Preußen 1. Weltkrieg Paar Schulterklappen feldgrau für einen Offizier-Stellvertreter 3. Niederschlesischen Infanterie-Regiment Nr. 50
Die vorliegenden Schulterklappen repräsentieren ein faszinierendes Zeugnis der deutschen Militärgeschichte aus der Spätphase des Ersten Weltkriegs. Sie gehörten zu einem Offizier-Stellvertreter des 3. Niederschlesischen Infanterie-Regiments Nr. 50, einer traditionsreichen preußischen Einheit mit Friedensstandorten in Rawitsch und Lissa in der Provinz Posen.
Das Infanterie-Regiment Nr. 50 wurde 1860 aufgestellt und hatte eine lange Geschichte vor dem Ersten Weltkrieg. Die Einheit nahm an den deutschen Einigungskriegen teil und entwickelte im Laufe der Jahrzehnte eine ausgeprägte Regimentstradition. Bei Ausbruch des Ersten Weltkriegs 1914 war das Regiment Teil des X. Armee-Korps und wurde an verschiedenen Fronten eingesetzt, sowohl im Westen als auch im Osten.
Die feldgraue Ausführung dieser Schulterklappen datiert sie eindeutig in die Kriegszeit, wahrscheinlich um 1917. Zu Kriegsbeginn trugen die deutschen Truppen noch die traditionellen bunten Uniformen mit farbigen Aufschlägen und Abzeichen. Die verheerenden Verluste der ersten Kriegsmonate machten jedoch deutlich, dass die auffälligen Uniformen auf dem modernen Schlachtfeld einen tödlichen Nachteil darstellten. Bereits im Herbst 1914 begann die schrittweise Einführung der feldgrauen Uniform, die bessere Tarnung im Gelände bot.

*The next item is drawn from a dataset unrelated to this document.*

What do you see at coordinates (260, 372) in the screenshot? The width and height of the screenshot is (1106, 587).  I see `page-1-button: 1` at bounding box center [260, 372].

Die Offizier-Stellvertreter nahmen eine besondere Stellung in der kaiserlichen Armee ein. Diese Dienstgradgruppe wurde eingeführt, um den enormen Offiziersbedarf im Ersten Weltkrieg zu decken. Offizier-Stellvertreter waren Unteroffiziere, die aufgrund ihrer Bewährung und Qualifikation zeitweise Offiziersaufgaben übernahmen, ohne den vollen Offiziersrang zu besitzen. Sie trugen eine Mischung aus Unteroffiziers- und Offiziersabzeichen, was sich auch in ihren Schulterklappen widerspiegelte.
Die hier vorliegenden Schulterklappen zeigen die charakteristischen Merkmale dieser Rangstufe: Feldgrauer Stoff als Grundlage, feldgraue Litzen mit weißen Durchzügen als Kennzeichnung des Offizier-Stellvertreters, und die in Metall aufgelegte Regimentsnummer “50”. Die weißen Durchzüge in den Litzen waren das entscheidende Erkennungsmerkmal der Offizier-Stellvertreter und unterschieden sie sowohl von einfachen Unteroffizieren als auch von vollwertigen Offizieren.
Die Schulterklappen waren zum Einnähen vorgesehen, was der gängigen Praxis bei Feldblumen entsprach. Im Gegensatz zu den abnehmbaren Schulterklappen der Friedenszeit wurden die feldgrauen Kriegsschulterklappen häufig fest mit der Uniform verbunden, um sie gegen Verlust zu sichern und die Handhabung im Feld zu vereinfachen.
Die Regimentsnummer in Metall ist ein wichtiges Detail. Während des Krieges wurden verschiedene Materialien für diese Nummern verwendet, darunter Messing, versilbertes Metall oder auch Zink, je nach Verfügbarkeit der Ressourcen. Die fortschreitende Materialknappheit führte im Laufe des Krieges zu vereinfachten Ausführungen und Ersatzmaterialien.
Die Friedensstandorte Rawitsch (heute Rawicz in Polen) und Lissa (heute Leszno) lagen in der preußischen Provinz Posen, einem Gebiet mit gemischter deutsch-polnischer Bevölkerung. Nach dem Ersten Weltkrieg und der Wiedererstehung Polens 1918 fielen diese Gebiete an den polnischen Staat, und das Regiment wurde aufgelöst.
Solche Schulterklappen sind heute wichtige militärhistorische Dokumente, die Einblick in die Organisationsstruktur, Rangordnung und materielle Kultur der kaiserlichen deutschen Armee geben. Sie dokumentieren die Anpassungen, die das deutsche Militär während des Ersten Weltkriegs vornehmen musste, sowohl in taktischer als auch in organisatorischer Hinsicht. Die Einführung der Offizier-Stellvertreter und die Umstellung auf feldgraue Uniformierung waren dabei zwei wesentliche Elemente dieser Kriegsanpassung.